Title: 'tidymodels' Integration with 'h2o'
Version: 0.1.4
Description: Create and evaluate models using 'tidymodels' and 'h2o' https://h2o.ai/. The package enables users to specify 'h2o' as an engine for several modeling methods.
License: MIT + file LICENSE
URL: https://agua.tidymodels.org/, https://github.com/tidymodels/agua
BugReports: https://github.com/tidymodels/agua/issues
Depends: parsnip
Imports: cli, dials, dplyr, generics (≥ 0.1.3), ggplot2, glue, h2o (≥ 3.38.0.1), hardhat (≥ 1.1.0), methods, pkgconfig, purrr, rlang, rsample, stats, tibble, tidyr, tune (≥ 1.2.0), vctrs, workflows
Suggests: covr, knitr, modeldata, recipes, rmarkdown, testthat (≥ 3.0.0)
Config/Needs/website: tidyverse/tidytemplate, doParallel, tidymodels, vip
Config/testthat/edition: 3
Config/testthat/parallel: false
Encoding: UTF-8
RoxygenNote: 7.2.3
VignetteBuilder: knitr
NeedsCompilation: no
Packaged: 2024-06-04 16:56:07 UTC; qiushi
Author: Max Kuhn ORCID iD [aut], Qiushi Yan [aut, cre], Steven Pawley [aut], Posit Software, PBC [cph, fnd]
Maintainer: Qiushi Yan <qiushi.yann@gmail.com>
Repository: CRAN
Date/Publication: 2024-06-04 17:40:02 UTC

tidymodels integration with h2o

Description

agua allows users to fit and tune models using the H2O platform with tidymodels syntax. The package provides a new parsnip computational engine 'h2o' for various models and sets up additional infrastructure for tune.

Details

The package uses code initially written by Steven Pawley in his h2oparsnip package. Addition work was done by Qiushi Yan as a Posit summer intern.

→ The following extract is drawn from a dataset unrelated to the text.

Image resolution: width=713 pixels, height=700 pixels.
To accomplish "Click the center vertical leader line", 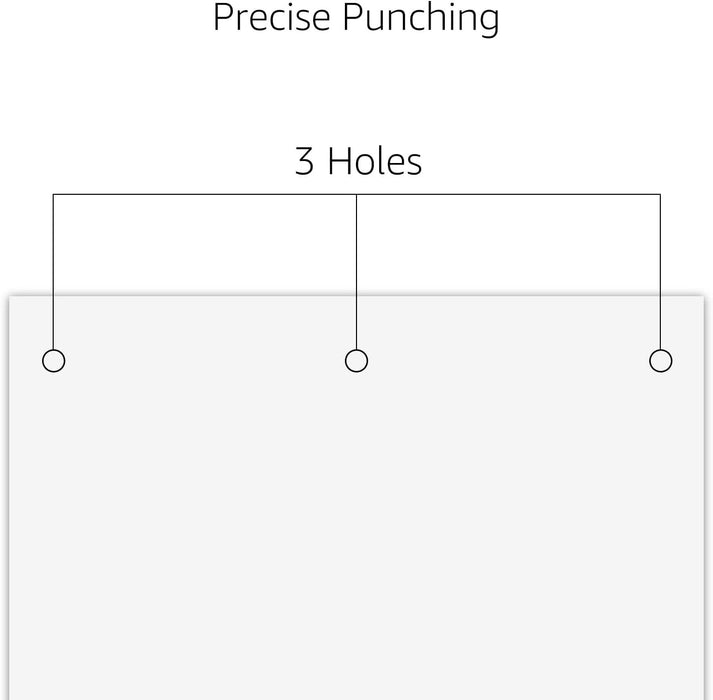I will (356, 272).
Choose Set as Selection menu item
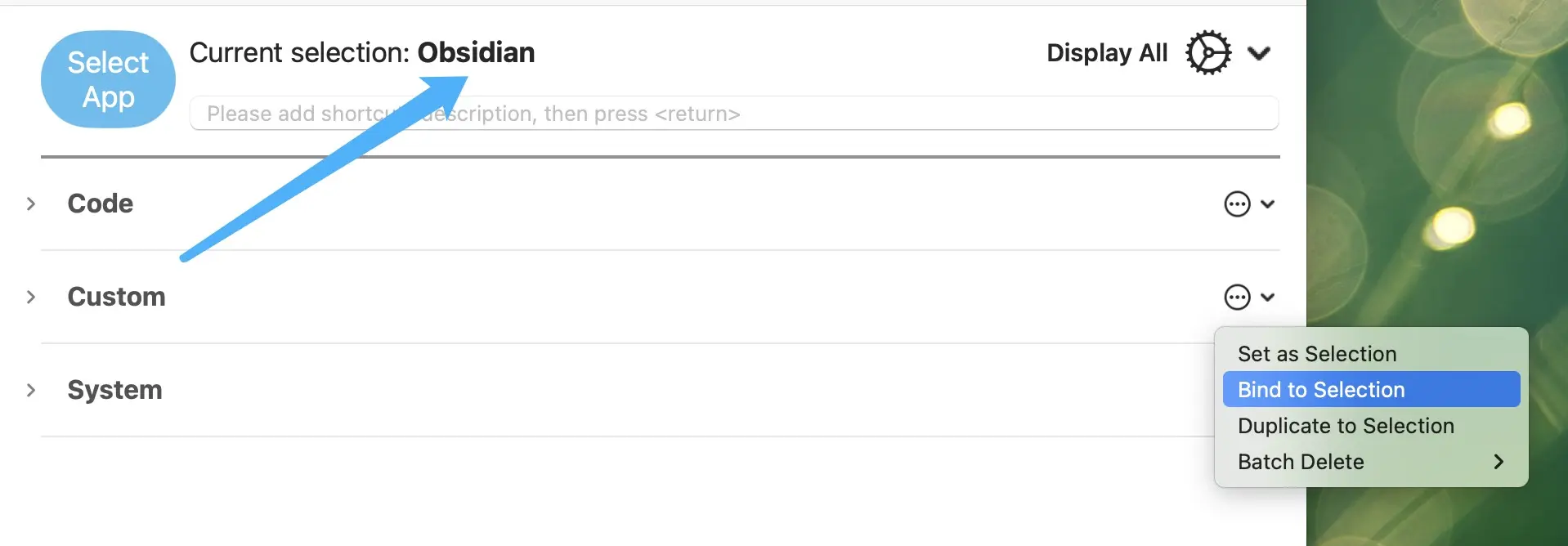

There are two main components in agua:

When fitting a parsnip model, the data are passed to the h2o server directly. For tuning, the data are passed once and instructions are given to h2o.grid() to process them.

This work is based on @stevenpawley’s h2oparsnip package. Additional work was done by Qiushi Yan for his 2022 summer internship at Posit.

Installation

The CRAN version of the package can be installed via

install.packages("agua")

You can also install the development version of agua using:

require(pak)
pak::pak("tidymodels/agua")

Examples

The following code demonstrates how to create a single model on the h2o server and how to make predictions.

library(tidymodels)
library(agua)

# Start the h2o server before running models
h2o_start()

# Demonstrate fitting parsnip models: 
# Specify the type of model and the h2o engine 
spec <-
  rand_forest(mtry = 3, trees = 1000) %>%
  set_engine("h2o") %>%
  set_mode("regression")

# Fit the model on the h2o server
set.seed(1)
mod <- fit(spec, mpg ~ ., data = mtcars)
mod
#> parsnip model object
#> 
#> Model Details:
#> ==============
#> 
#> H2ORegressionModel: drf
#> Model ID:  DRF_model_R_1665517828283_1 
#> Model Summary: 
#>   number_of_trees number_of_internal_trees model_size_in_bytes min_depth
#> 1            1000                     1000              285916         4
#>   max_depth mean_depth min_leaves max_leaves mean_leaves
#> 1        10    6.70600         10         27    18.04100
#> 
#> 
#> H2ORegressionMetrics: drf
#> ** Reported on training data. **
#> ** Metrics reported on Out-Of-Bag training samples **
#> 
#> MSE:  4.354
#> RMSE:  2.087
#> MAE:  1.658
#> RMSLE:  0.09849
#> Mean Residual Deviance :  4.354

# Predictions
predict(mod, head(mtcars))
#> # A tibble: 6 × 1
#>   .pred
#>   <dbl>
#> 1  20.9
#> 2  20.8
#> 3  23.3
#> 4  20.4
#> 5  17.9
#> 6  18.7

# When done
h2o_end()

Before using the 'h2o' engine, users need to run agua::h2o_start() or h2o::h2o.init() to start the h2o server, which will be storing data, models, and other values passed from the R session.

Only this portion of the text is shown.